Blockchain-Based Cross-Domain Data Auditing Scheme for E-Commerce AI
摘要
The rapid proliferation of artificial intelligence (AI) systems has led to the generation of massive amounts of valuable data, which can be leveraged to enhance analytical capabilities and support intelligent decision-making. Since the quality of such decision-making is fundamentally determined by the AI models trained on these data, it is crucial to perform periodic audits to verify and maintain data integrity. However, traditional data auditing solutions encounter significant challenges due to the reluctance of different domains to share data. To this end, we propose a Blockchain-based Cross-Domain Data Auditing (BCDDA) scheme designed for trustworthy AI systems. BCDDA employs a Chameleon Hash-based mechanism to efficiently construct audit metadata, thereby reducing the computational overhead on domain servers.
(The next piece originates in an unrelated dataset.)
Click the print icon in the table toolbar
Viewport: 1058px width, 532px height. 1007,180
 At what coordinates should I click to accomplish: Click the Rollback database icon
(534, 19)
Furthermore, it adopts a parallel data auditing architecture, in which audit tags are recorded on the main blockchain, while AI data are redundantly stored across multiple domain servers to ensure recoverability even if a shard is compromised. In addition, BCDDA supports dynamic operations on AI data, such as insertion, deletion, and modification, without regenerating audit tags, thereby enhancing system flexibility. Experimental evaluations conducted with four shard consensus nodes demonstrate that the proposed BCDDA scheme achieves high efficiency in audit tag generation and shard consensus processes. The results confirm that BCDDA provides a secure, reliable, and scalable solution for cross-domain AI data auditing in decentralized environments.